A new national safety investigator for healthcare: the road ahead

Carl Macrae 1,, Charles Vincent 1
PMCID: PMC5349381  PMID: 28278394

The most fundamental principle of patient safety is that we must learn from the past to improve the future. From April 2017, the English National Health Service becomes the first healthcare system in the world to have a specialist agency dedicated to investigating and learning across the entire healthcare system: the Healthcare Safety Investigation Branch. This represents a watershed moment. The use of system-wide, expert-led, learning-focused safety investigation is an essential feature of other safety-critical sectors such as aviation, but has long been missing in healthcare. In this journal in 2014, we set out the case for establishing a national patient safety investigator along with practical proposals for how it might function.1 That paper triggered a Parliamentary select committee inquiry in 20152,3 and, after extensive consultation, legal directions and expert guidance for establishing the Healthcare Safety Investigation Branch were published in 2016.4,5 Now the real work begins.
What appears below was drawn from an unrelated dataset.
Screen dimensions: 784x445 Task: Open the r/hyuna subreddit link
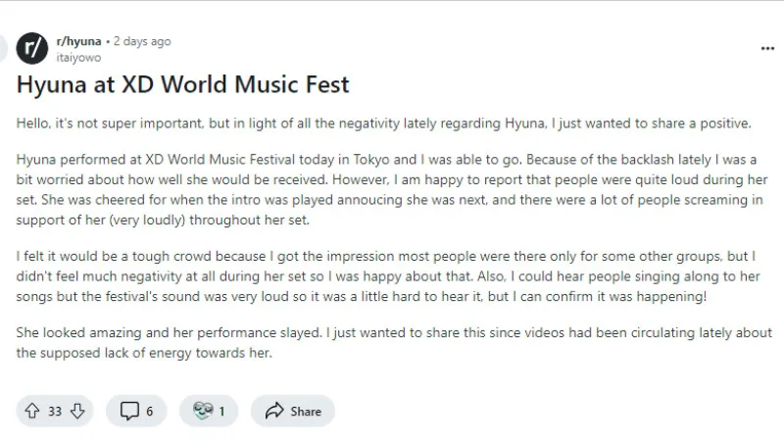[x=78, y=41]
Healthcare Safety Investigation Branch will systematically and routinely investigate the most serious risks to patient safety across the healthcare system, publicly report on its findings and issue recommendations for improvement. These safety investigations are solely for the purpose of learning and will explicitly avoid allocating liability or blame. The independence of the Branch – still to be fully achieved – will allow it to investigate and make recommendations to any relevant party, including healthcare regulators, equipment manufacturers and education providers – organisations that cannot easily be influenced by other agencies. Building a trusted, respected and effective national safety investigator will take time and the challenges are considerable. Some challenges are technical, such as developing appropriate analytical and investigative methods. But in our view, the greatest challenges facing Healthcare Safety Investigation Branch are primarily social and cultural in nature. These are threefold. First, establishing the legitimacy, authority and independence of national investigative activities. Second, earning the trust and confidence of healthcare professionals, patients and the public. And third, creating systems that constructively support practical improvement across the healthcare system.

Independence: establishing legitimacy and an authoritative view

It is hard to overstate the critical importance of independence for a national safety investigator.6 Safety issues span the entire healthcare system, so Healthcare Safety Investigation Branch must be able to impartially investigate all organisations entirely free from conflict to build an authoritative system-wide view. Everyone must be confident that the sole purpose of investigation is learning and improvement, so the Branch must be entirely independent of any regulatory or oversight bodies. And a national investigator must remain entirely separate from the system it investigates, so the Branch must not become directly involved in implementing improvements. Healthcare Safety Investigation Branch has initially been formed as a functionally independent body under the auspices of a regulator, National Health Service Improvement.4 As an interim measure, this is understandable. But it is imperative that primary legislation is brought forward to establish Healthcare Safety Investigation Branch on an independent institutional footing. Without this, the Branch will have to work unnecessarily hard to combat the perception that it remains part of the regulatory establishment, meaning it may struggle to gain the professional trust, public confidence and authoritative view that its work depends upon.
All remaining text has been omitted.